### WHAT THE TASK ASKS
Go through the entries below. Copy each line in which "menu" appears.

### DATASET ENTRIES

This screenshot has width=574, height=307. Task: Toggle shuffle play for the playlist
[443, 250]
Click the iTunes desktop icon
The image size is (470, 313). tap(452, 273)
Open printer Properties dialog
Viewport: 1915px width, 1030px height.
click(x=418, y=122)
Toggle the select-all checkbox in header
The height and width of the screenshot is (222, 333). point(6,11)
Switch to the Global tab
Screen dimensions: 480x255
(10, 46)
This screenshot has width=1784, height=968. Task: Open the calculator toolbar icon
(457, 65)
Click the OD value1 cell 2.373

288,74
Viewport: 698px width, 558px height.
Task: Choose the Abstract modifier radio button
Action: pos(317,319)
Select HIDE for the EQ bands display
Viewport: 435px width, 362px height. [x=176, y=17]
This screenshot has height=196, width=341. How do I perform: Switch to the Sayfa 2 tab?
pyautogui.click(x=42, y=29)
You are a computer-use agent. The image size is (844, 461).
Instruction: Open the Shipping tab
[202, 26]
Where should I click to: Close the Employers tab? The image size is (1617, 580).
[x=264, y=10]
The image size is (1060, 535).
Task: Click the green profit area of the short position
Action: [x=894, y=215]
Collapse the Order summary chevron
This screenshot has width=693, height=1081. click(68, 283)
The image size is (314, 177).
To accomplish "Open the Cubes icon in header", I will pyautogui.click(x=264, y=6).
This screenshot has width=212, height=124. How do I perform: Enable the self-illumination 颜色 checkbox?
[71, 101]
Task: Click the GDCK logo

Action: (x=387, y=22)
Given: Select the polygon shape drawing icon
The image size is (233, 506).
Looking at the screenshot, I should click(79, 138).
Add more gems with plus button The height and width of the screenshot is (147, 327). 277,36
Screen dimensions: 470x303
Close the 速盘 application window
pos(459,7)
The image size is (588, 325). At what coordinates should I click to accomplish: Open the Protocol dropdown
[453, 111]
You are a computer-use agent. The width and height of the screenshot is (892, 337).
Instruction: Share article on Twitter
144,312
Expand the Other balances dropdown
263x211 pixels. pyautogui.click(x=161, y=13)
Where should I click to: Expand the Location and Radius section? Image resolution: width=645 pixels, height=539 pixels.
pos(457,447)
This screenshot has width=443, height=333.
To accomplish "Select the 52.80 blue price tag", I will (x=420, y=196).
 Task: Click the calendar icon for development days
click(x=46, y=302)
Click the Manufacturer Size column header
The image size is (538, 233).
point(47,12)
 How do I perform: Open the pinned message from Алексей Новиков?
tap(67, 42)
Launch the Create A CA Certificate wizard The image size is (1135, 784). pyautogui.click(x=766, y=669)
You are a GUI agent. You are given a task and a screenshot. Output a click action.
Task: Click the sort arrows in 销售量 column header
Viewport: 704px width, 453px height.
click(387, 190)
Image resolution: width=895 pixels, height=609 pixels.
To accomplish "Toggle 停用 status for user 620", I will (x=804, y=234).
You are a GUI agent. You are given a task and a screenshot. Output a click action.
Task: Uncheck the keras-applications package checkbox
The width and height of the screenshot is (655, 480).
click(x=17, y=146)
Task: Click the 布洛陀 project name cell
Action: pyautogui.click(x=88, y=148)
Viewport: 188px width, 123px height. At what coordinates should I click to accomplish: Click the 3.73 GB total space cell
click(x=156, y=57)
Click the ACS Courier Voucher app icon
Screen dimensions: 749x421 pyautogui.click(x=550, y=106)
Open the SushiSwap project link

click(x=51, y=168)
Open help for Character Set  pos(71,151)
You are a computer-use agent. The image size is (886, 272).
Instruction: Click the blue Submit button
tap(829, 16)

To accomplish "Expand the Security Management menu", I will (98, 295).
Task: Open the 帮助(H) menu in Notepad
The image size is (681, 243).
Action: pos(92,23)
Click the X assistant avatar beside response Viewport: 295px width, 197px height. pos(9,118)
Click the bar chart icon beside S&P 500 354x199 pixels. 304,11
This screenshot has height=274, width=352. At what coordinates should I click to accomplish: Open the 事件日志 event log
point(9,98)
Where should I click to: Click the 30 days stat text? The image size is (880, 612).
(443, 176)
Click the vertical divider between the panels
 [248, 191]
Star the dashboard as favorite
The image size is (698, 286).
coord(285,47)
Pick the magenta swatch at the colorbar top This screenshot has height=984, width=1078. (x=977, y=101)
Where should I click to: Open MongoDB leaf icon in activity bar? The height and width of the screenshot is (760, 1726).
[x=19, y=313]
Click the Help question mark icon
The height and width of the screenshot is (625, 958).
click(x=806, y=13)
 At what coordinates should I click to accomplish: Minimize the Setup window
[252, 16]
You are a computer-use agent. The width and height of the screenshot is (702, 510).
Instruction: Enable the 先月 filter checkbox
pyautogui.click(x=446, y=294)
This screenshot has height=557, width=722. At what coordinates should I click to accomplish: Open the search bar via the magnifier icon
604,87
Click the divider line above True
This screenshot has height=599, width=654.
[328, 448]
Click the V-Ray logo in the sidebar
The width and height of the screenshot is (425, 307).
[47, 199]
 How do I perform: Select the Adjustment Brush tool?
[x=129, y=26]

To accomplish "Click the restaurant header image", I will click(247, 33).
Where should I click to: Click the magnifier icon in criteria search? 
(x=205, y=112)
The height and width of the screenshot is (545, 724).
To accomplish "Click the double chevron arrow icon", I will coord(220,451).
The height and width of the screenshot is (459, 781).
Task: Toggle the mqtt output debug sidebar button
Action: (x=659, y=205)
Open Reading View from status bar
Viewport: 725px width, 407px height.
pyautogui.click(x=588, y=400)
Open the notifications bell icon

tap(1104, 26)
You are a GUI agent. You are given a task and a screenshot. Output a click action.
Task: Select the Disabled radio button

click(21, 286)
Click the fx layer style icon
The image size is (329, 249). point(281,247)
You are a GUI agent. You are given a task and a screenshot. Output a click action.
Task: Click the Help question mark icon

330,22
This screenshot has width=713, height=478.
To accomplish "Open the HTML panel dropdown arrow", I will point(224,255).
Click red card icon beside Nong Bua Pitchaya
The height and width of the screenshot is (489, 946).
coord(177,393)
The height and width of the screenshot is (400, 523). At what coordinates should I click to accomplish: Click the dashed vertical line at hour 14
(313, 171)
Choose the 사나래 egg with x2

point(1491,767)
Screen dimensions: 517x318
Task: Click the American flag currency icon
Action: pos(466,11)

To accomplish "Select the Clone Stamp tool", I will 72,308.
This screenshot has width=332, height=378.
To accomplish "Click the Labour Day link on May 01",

### COMPLETED EXERCISE
To accomplish "Expand the Security Management menu", I will (98, 295).
Task: Open the 帮助(H) menu in Notepad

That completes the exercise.